#### [PROMPT]
Reproduce all of the following data word for word.

Text and item location entries
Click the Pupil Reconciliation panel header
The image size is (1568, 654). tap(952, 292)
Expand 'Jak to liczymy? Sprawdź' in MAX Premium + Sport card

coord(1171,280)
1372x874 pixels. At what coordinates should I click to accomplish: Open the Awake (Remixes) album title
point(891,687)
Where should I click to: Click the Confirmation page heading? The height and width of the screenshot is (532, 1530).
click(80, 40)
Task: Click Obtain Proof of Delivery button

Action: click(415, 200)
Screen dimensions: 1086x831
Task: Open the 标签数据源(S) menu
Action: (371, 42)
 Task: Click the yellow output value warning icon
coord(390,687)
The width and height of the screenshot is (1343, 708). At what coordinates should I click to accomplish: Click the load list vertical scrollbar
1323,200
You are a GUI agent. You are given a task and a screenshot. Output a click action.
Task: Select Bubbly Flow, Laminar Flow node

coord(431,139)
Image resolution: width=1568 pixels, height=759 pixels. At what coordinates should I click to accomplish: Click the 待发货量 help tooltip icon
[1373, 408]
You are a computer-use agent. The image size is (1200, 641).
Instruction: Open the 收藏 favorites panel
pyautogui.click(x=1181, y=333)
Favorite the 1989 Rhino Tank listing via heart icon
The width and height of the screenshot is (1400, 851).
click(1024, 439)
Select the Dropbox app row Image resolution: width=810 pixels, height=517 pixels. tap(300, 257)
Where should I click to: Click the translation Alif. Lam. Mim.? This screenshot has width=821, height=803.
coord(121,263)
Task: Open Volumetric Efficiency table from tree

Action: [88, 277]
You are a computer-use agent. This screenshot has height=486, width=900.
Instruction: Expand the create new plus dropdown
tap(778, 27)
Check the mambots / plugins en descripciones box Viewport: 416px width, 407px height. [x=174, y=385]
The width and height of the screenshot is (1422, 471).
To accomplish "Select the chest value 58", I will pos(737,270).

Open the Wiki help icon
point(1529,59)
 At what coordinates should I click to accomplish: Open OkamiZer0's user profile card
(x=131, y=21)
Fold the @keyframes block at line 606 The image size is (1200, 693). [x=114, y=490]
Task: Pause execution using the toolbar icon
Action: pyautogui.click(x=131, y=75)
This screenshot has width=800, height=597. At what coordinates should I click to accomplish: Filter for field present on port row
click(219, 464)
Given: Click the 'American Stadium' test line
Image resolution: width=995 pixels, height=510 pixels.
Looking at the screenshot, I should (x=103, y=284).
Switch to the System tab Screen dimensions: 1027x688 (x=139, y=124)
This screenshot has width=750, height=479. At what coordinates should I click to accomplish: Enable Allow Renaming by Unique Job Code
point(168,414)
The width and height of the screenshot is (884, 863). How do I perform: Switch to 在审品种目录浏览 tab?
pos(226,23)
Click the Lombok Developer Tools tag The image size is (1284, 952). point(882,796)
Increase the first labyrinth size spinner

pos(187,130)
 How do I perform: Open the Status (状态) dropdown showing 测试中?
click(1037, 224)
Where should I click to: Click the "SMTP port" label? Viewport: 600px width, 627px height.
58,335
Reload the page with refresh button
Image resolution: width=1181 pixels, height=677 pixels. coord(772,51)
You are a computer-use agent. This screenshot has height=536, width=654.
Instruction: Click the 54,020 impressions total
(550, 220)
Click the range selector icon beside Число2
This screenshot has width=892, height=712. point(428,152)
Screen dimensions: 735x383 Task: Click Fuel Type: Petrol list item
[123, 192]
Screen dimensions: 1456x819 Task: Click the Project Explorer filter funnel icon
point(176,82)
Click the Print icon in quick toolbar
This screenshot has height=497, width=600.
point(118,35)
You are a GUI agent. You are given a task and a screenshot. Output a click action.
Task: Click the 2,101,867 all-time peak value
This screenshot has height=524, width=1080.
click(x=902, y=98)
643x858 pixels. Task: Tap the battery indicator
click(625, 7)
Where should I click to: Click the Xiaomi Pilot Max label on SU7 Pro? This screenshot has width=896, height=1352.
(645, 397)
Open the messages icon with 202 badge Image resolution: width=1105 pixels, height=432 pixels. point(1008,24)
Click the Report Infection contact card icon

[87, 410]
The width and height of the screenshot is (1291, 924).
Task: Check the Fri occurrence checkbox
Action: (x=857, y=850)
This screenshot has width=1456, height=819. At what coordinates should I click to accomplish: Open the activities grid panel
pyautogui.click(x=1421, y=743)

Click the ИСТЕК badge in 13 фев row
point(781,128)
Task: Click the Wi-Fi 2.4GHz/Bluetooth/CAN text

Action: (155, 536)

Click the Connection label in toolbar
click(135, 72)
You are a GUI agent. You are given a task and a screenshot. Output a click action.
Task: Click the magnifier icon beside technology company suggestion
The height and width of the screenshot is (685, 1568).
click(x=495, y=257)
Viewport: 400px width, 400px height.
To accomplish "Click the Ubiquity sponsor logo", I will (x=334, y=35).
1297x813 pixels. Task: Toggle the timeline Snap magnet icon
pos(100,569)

#### [EXERCISE ANSWER]
Click the Pupil Reconciliation panel header
The image size is (1568, 654). tap(952, 292)
Expand 'Jak to liczymy? Sprawdź' in MAX Premium + Sport card

coord(1171,280)
1372x874 pixels. At what coordinates should I click to accomplish: Open the Awake (Remixes) album title
point(891,687)
Where should I click to: Click the Confirmation page heading? The height and width of the screenshot is (532, 1530).
click(80, 40)
Task: Click Obtain Proof of Delivery button

Action: click(415, 200)
Screen dimensions: 1086x831
Task: Open the 标签数据源(S) menu
Action: (371, 42)
 Task: Click the yellow output value warning icon
coord(390,687)
The width and height of the screenshot is (1343, 708). At what coordinates should I click to accomplish: Click the load list vertical scrollbar
1323,200
You are a GUI agent. You are given a task and a screenshot. Output a click action.
Task: Select Bubbly Flow, Laminar Flow node

coord(431,139)
Image resolution: width=1568 pixels, height=759 pixels. At what coordinates should I click to accomplish: Click the 待发货量 help tooltip icon
[1373, 408]
You are a computer-use agent. The image size is (1200, 641).
Instruction: Open the 收藏 favorites panel
pyautogui.click(x=1181, y=333)
Favorite the 1989 Rhino Tank listing via heart icon
The width and height of the screenshot is (1400, 851).
click(1024, 439)
Select the Dropbox app row Image resolution: width=810 pixels, height=517 pixels. tap(300, 257)
Where should I click to: Click the translation Alif. Lam. Mim.? This screenshot has width=821, height=803.
coord(121,263)
Task: Open Volumetric Efficiency table from tree

Action: [88, 277]
You are a computer-use agent. This screenshot has height=486, width=900.
Instruction: Expand the create new plus dropdown
tap(778, 27)
Check the mambots / plugins en descripciones box Viewport: 416px width, 407px height. [x=174, y=385]
The width and height of the screenshot is (1422, 471).
To accomplish "Select the chest value 58", I will pos(737,270).

Open the Wiki help icon
point(1529,59)
 At what coordinates should I click to accomplish: Open OkamiZer0's user profile card
(x=131, y=21)
Fold the @keyframes block at line 606 The image size is (1200, 693). [x=114, y=490]
Task: Pause execution using the toolbar icon
Action: pyautogui.click(x=131, y=75)
This screenshot has width=800, height=597. At what coordinates should I click to accomplish: Filter for field present on port row
click(219, 464)
Given: Click the 'American Stadium' test line
Image resolution: width=995 pixels, height=510 pixels.
Looking at the screenshot, I should (x=103, y=284).
Switch to the System tab Screen dimensions: 1027x688 (x=139, y=124)
This screenshot has width=750, height=479. At what coordinates should I click to accomplish: Enable Allow Renaming by Unique Job Code
point(168,414)
The width and height of the screenshot is (884, 863). How do I perform: Switch to 在审品种目录浏览 tab?
pos(226,23)
Click the Lombok Developer Tools tag The image size is (1284, 952). point(882,796)
Increase the first labyrinth size spinner

pos(187,130)
 How do I perform: Open the Status (状态) dropdown showing 测试中?
click(1037, 224)
Where should I click to: Click the "SMTP port" label? Viewport: 600px width, 627px height.
58,335
Reload the page with refresh button
Image resolution: width=1181 pixels, height=677 pixels. coord(772,51)
You are a computer-use agent. This screenshot has height=536, width=654.
Instruction: Click the 54,020 impressions total
(550, 220)
Click the range selector icon beside Число2
This screenshot has width=892, height=712. point(428,152)
Screen dimensions: 735x383 Task: Click Fuel Type: Petrol list item
[123, 192]
Screen dimensions: 1456x819 Task: Click the Project Explorer filter funnel icon
point(176,82)
Click the Print icon in quick toolbar
This screenshot has height=497, width=600.
point(118,35)
You are a GUI agent. You are given a task and a screenshot. Output a click action.
Task: Click the 2,101,867 all-time peak value
This screenshot has height=524, width=1080.
click(x=902, y=98)
643x858 pixels. Task: Tap the battery indicator
click(625, 7)
Where should I click to: Click the Xiaomi Pilot Max label on SU7 Pro? This screenshot has width=896, height=1352.
(645, 397)
Open the messages icon with 202 badge Image resolution: width=1105 pixels, height=432 pixels. point(1008,24)
Click the Report Infection contact card icon

[87, 410]
The width and height of the screenshot is (1291, 924).
Task: Check the Fri occurrence checkbox
Action: (x=857, y=850)
This screenshot has width=1456, height=819. At what coordinates should I click to accomplish: Open the activities grid panel
pyautogui.click(x=1421, y=743)

Click the ИСТЕК badge in 13 фев row
point(781,128)
Task: Click the Wi-Fi 2.4GHz/Bluetooth/CAN text

Action: (155, 536)

Click the Connection label in toolbar
click(135, 72)
You are a GUI agent. You are given a task and a screenshot. Output a click action.
Task: Click the magnifier icon beside technology company suggestion
The height and width of the screenshot is (685, 1568).
click(x=495, y=257)
Viewport: 400px width, 400px height.
To accomplish "Click the Ubiquity sponsor logo", I will (x=334, y=35).
1297x813 pixels. Task: Toggle the timeline Snap magnet icon
pos(100,569)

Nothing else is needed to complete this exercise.